▶ [Die Aufgaben]:
[a] Prüfe, ob die drei Aussagen zum Text über Leonard Peltier stimmen: (i) Die Besetzung des „Bureau of Indian Affairs“ dauerte sieben Tage. (ii) Das Programm „COINTELPRO“ wurde 1973 aufgedeckt. (iii) Die Teilnehmenden am Marsch wurden vom Weißen Haus empfangen. Antworte jeweils mit Ja oder Nein und zitiere die entscheidenden Worte wörtlich.
[b] Nenne alle Begriffe, die im Text über Leonard Peltier in Anführungszeichen stehen.
[c] Schreib den Text über Leonard Peltier und COINTELPRO nach seinem letzten Satz weiter.

▶ [Ausgewählter Auszug]:
§ §

Indigene, die seit der Kolonialisieung der Americas durch europäische Feudalgesellschaften mit Massenmord und Staatsterrorismus u.a. in entlegende Gebiete der heutigen USA verdrängt worden sind, wurden und werden immer wieder Opfer von Land- und Bodenschatzinteressen durch Konzerne und Regierung. 1973 war Leonard Peltier am „March of Broken Treaties“ beteiligt, als tausende Indigener über Monate hinweg aus allen Teilen der USA nach Washington D.C. liefen, und Gespräche über die schweren Vertragsbrüche mit US Regierung besprechen wollten. Als sie vom Weißen Haus und Kongreß abgewiesen wurden, besetzten sie kurzfristig das „Bureau of Indian Affairs“, also die US Regierungsbehörde, die bis damals den Terror gegen Indigene zentral organisierte. Zwar hielt diese Besetzung nur sieben Tage an, aber Leonard Peltier war seitdem auf der Zielliste des FBI, das mit dem damals noch geheimen Programm „COINTELPRO“ systematisch gegen politische Aktivist*innen vorging.
Dieses Programm umfasste alles von Überwachung, Falschinformationen und gegenseitiger Hetze, Infiltrationen und Aufstachelung zu illegalen Aktionen, gefälschten Beweisen vor Gericht bis hin zum offenen Mord an politischen Gegner*innen. Es wurde 1975 in einem nach seinem Vorgesetzten benannten „Church Comittee“ Untersuchungsausschuß aufgedeckt. Seit „September 11“ sind alle diese Methoden polizeilichen Handelns legaler Bestandteil der „Homeland Security“ Gesetze in den USA.

§ §

▶ [Vorliegende Einträge]:
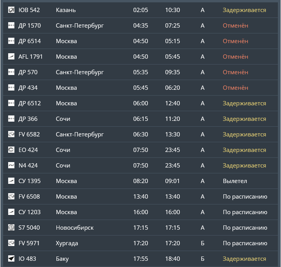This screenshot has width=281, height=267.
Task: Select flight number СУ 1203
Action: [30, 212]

§ §

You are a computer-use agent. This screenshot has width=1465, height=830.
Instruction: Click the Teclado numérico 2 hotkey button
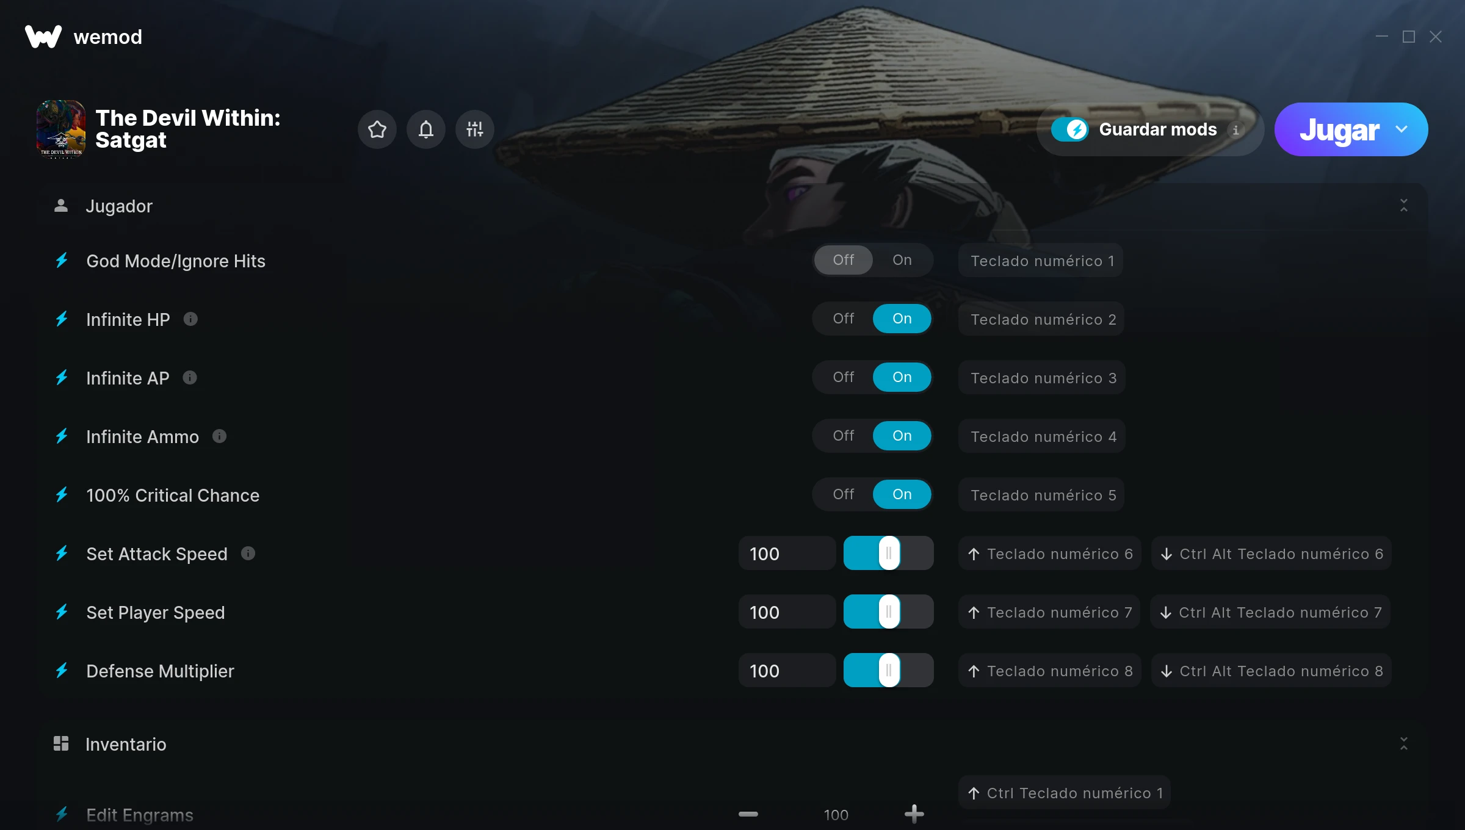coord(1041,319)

§ §

▶ [Antworten je Aufgabe]:
[a]
(i) Ja: „Zwar hielt diese Besetzung nur sieben Tage an“
(ii) Nein: „Es wurde 1975 in einem nach seinem Vorgesetzten benannten „Church Comittee“ Untersuchungsausschuß aufgedeckt“
(iii) Nein: „Als sie vom Weißen Haus und Kongreß abgewiesen wurden“

[b] „March of Broken Treaties“, „Bureau of Indian Affairs“, „COINTELPRO“, „Church Comittee“, „September 11“, „Homeland Security“

[c]
Mitte der 1970er wurden in der Pine Ridge Reservation, einer entlegenden ländlichen Gegend, in die viele Indigene der Oglala verdrängt worden waren, Uran gefunden. Fortan versuchte eine Todesschwadron namens „G.O.O.N.“ unter Leitung des korrupten indigenen Gemeindevorstehers Dick Wilson, Indigene zu verjagen, die ihr Land nicht (erneut) an die US Regierung abgeben wollten. Nach offiziellen Angaben wurden 62 Menschen durch diese Todesschwadron ermordet. Schätzungen besagen jedoch, dass es vermutlich über 400 waren. Das alles geschah mit ausdrücklicher Billigung und Beobachtung durch die US Bundespolizei FBI, die auch Waffen und Training bereit stellte.
In dieser aussichtslosen Situation riefen die Bewohner*innen der Pine Ridge Reservation das American Indian Movement (A.I.M.) um Hilfe. A.I.M. war wenige Jahre zuvor geründet worden, um – insperiert durch die Black Panther Party – Selbstverteidigung indigenen Lebens gegen rassistische Gewalt zu organisieren. Eine Gruppe A.I.M. Aktivist*innen, zu denen auch Leonard Peltier gehörte, ging nach Pine Ridge und wurde 1975 in ein Feuergefecht mit dem FBI, föderalen Soldaten, dem G.O.O.N. sowie einer lokalen weißen Militia verwickelt. Zwei FBI Beamte fuhren ohne Kennzeichnung mit hoher Geschwindigkeit auf die Jumping Bull Farm, in der sich das Camp der A.I.M. Aktivist*innen befand. In dem darauf folgenden Schutzwechsel starben diese beiden Beamten sowie ein junger A.I.M. Aktivist. Dem Rest der A.I.M. Gruppe gelang die Flucht, obwohl sie von Hunderten scharf schiessender Angreifer umzingelt waren. Lokale Indigene versteckten die ca. 30 A.I.M. Aktivist*innen über Monate in der Region, bis den meisten schliesslich die Flucht aus Pine Ride gelang, so auch Leonard Peltier, der nach Kanada flüchten konnte.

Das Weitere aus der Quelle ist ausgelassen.